ファルと最初に出会ったからかもしれないが、離れるのが不安で仕方ない。
「僕もまだここにきて1ヶ月程度だから分からないことだらけだし、何より街の方が安全だよ」
「でも、ファルは危険なここにいるわけでしょう?」
「僕はアンドロイドだから、ゾンビに噛まれても感染しないんだ」
あっ、と吐息のような小さい声が出た。
なるほど、体液が流れていないからゾンビになりようがないのか。
「だけどプレイヤーには変わりない。ゾンビだろうがモンスターだろうが攻撃されてHPが尽きれば死ぬと思う」
死んだことないから分からないけど、と付け加えた。
なるほど、この世界には二つの脅威がある。ゾンビになるか死ぬかだ。
「だけどもし街に馴染めなかったら、いつでも戻っておいで。僕はしばらくここにいるつもりだから」
「…ありがとう」
ファルが立ち上がったのを合図に、街に向かうことになった。
「この辺はそんなに多くないんだけどね、街付近は少し増える」
歩きながらポツリと呟いた。
夜風になびくファルの髪は絹糸のようで、つい見惚れてしまう。
「たぶん元のプレイヤーが最後にログアウトしたところなんじゃないかと言われてる」
「じゃあ冒険者が集う街・ミスリムサなんかは…」
「相当ヤバいかもね」
ルエールは冒険者が最初に訪れる最初の街で、主にチュートリアルを行う場所だ。最初の買い物、装備品の種類、クエストの受け方、生産(薬草から薬を作る方法とか)などを教えてくれるが、そのためだけの街で広くない。
ほとんどのプレイヤーが用事を終えたら次の街へ進む。
しかしミスリムサは違う。ギルドやオークション広場、アバターを変更できるスタイルショップなど、あらゆる商店が集まっている。

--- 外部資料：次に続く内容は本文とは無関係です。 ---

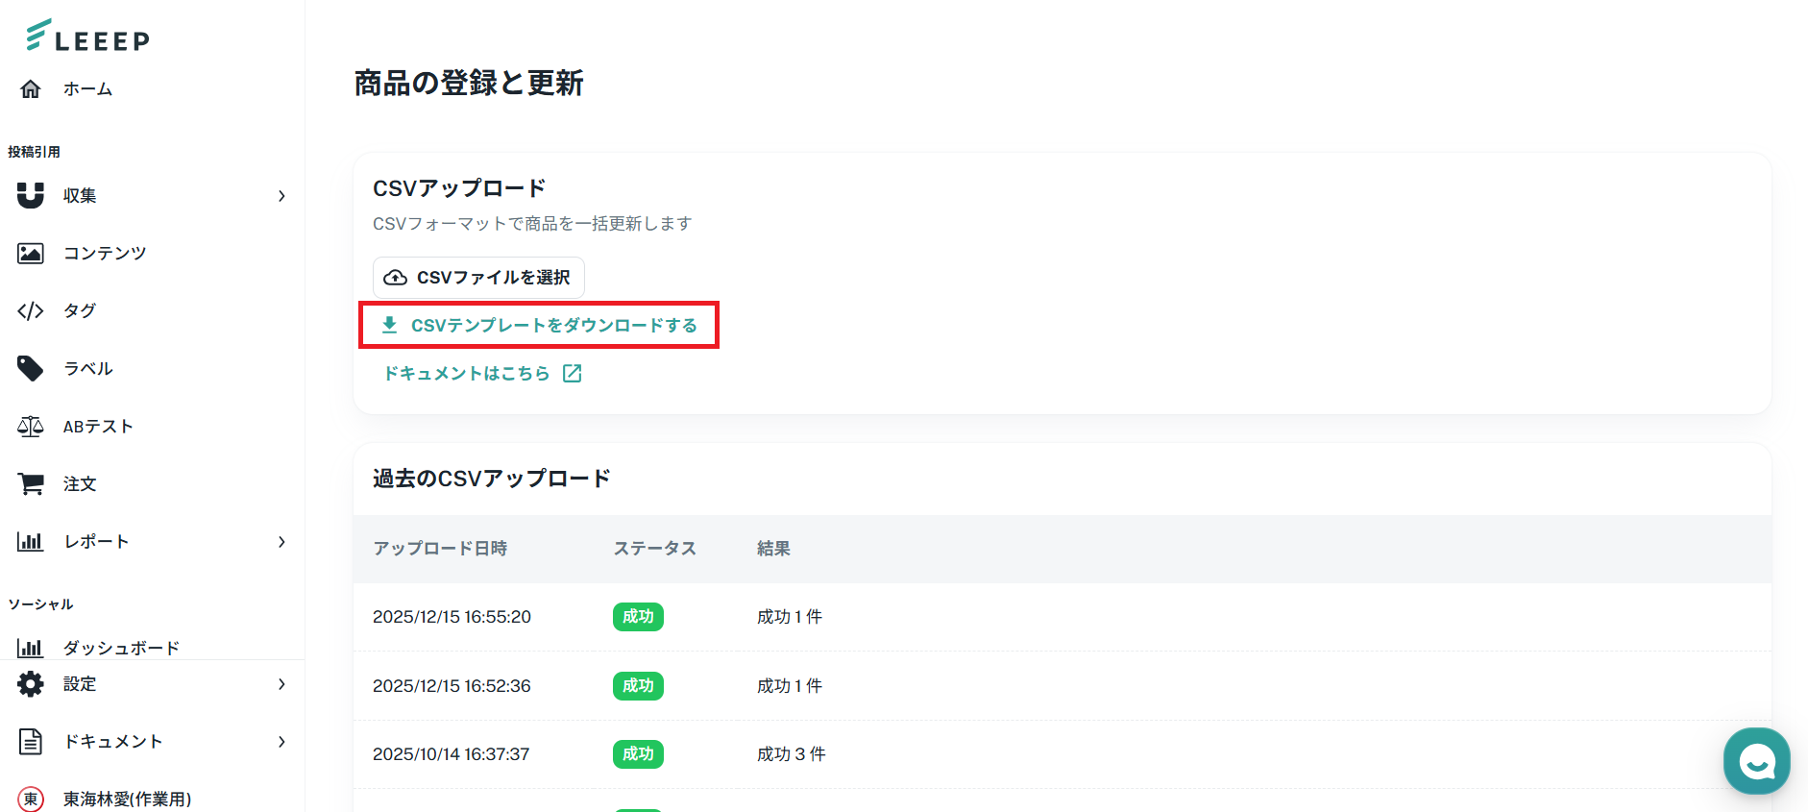Click the magnet 収集 icon
The image size is (1808, 812).
coord(31,196)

たくさんのユーザーがそこで装備品を売買したり、余ったガチャアバターをオークションで売り出したり、仲間同士で集まってお喋りなんかをしてる。
ダンジョンに行ってる人やクエスト中の人以外はほとんど集まっているような街。
「これからどうしたらいいんだろう…」
ずっとここで暮らすのだろうか。生きるか死ぬかの世界に。薄暗く、ゾンビに囲まれながら。

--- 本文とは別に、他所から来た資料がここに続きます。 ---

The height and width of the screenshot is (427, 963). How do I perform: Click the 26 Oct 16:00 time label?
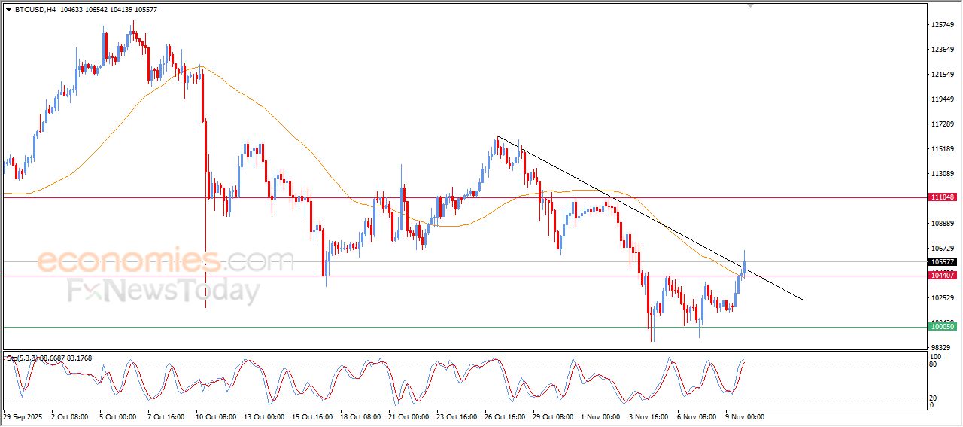(x=505, y=416)
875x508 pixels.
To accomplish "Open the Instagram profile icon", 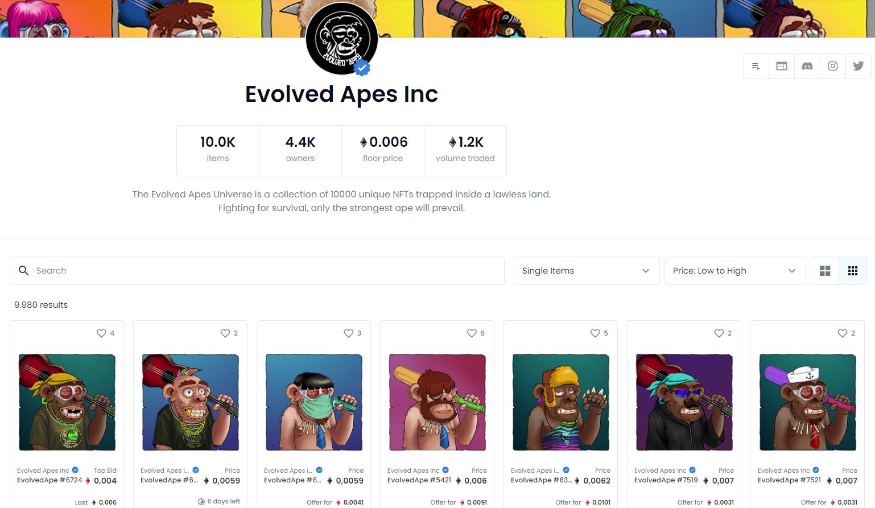I will pos(832,66).
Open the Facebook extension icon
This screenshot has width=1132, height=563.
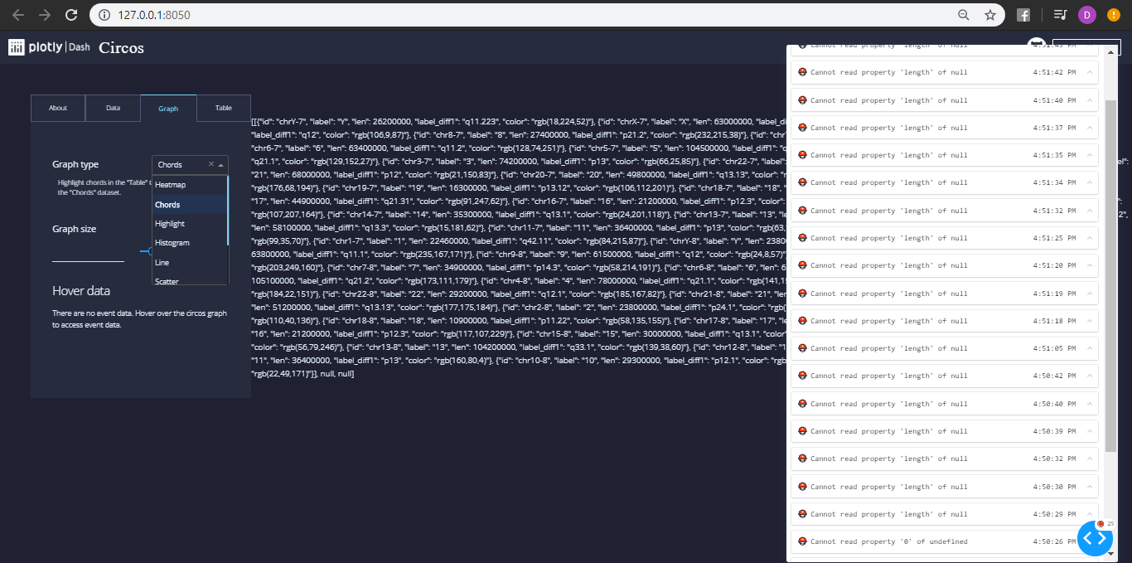[1024, 14]
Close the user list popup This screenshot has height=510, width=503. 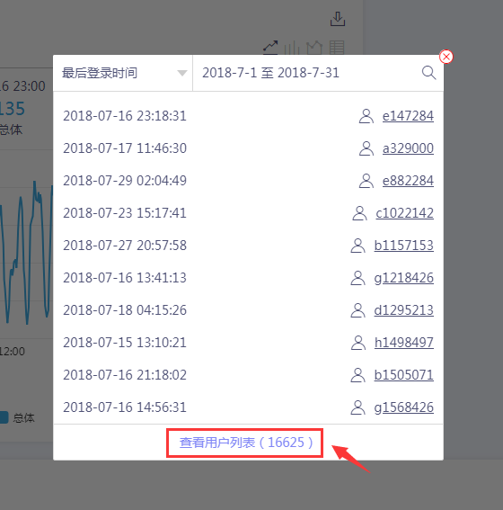pos(446,57)
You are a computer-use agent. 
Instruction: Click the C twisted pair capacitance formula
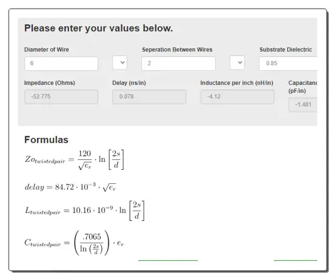(x=74, y=243)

「まずは情報を集めてから判断するといい。…着いたよ」
見覚えのある小さな街。だけど、違うところは屋根の上に拠点があるところだった。
ファルの拠点よりはかなりしっかりした、たくさんの人が普通に住めるような床や屋根が出来ている。
家というほどではないが、簡易的なテントもある。風が吹いても大丈夫なように壁も。
…これはすごい。
「街にクラフターがいるんだって」
クラフター。剣や鎧を製作することのできる生産職だ。もちろん木材を加工してアクセサリーや特定ジョブの便利アイテムも作れる。

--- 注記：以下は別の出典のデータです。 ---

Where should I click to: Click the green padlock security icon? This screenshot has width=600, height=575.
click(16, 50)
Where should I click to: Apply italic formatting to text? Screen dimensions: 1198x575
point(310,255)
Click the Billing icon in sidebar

ハウジングにおいては家具なんかも作れるらしい。その代わり戦闘スキルはほぼないらしく、サブキャラでやる人はいてもメインキャラでやる人は少ないだろう。
「すご…」
「でしょう。とりあえずここで過ごしてから、どう動くか考えることを勧めるよ」
ファルが手を伸ばし拠点の床をノックすると、赤い髪の男性が現れた。
ファルを一目見て理解したようで、無言で梯子を降ろしてくれた。
「またね」
「…ありがとう」
うまく言葉が出ないまま、梯子を登った。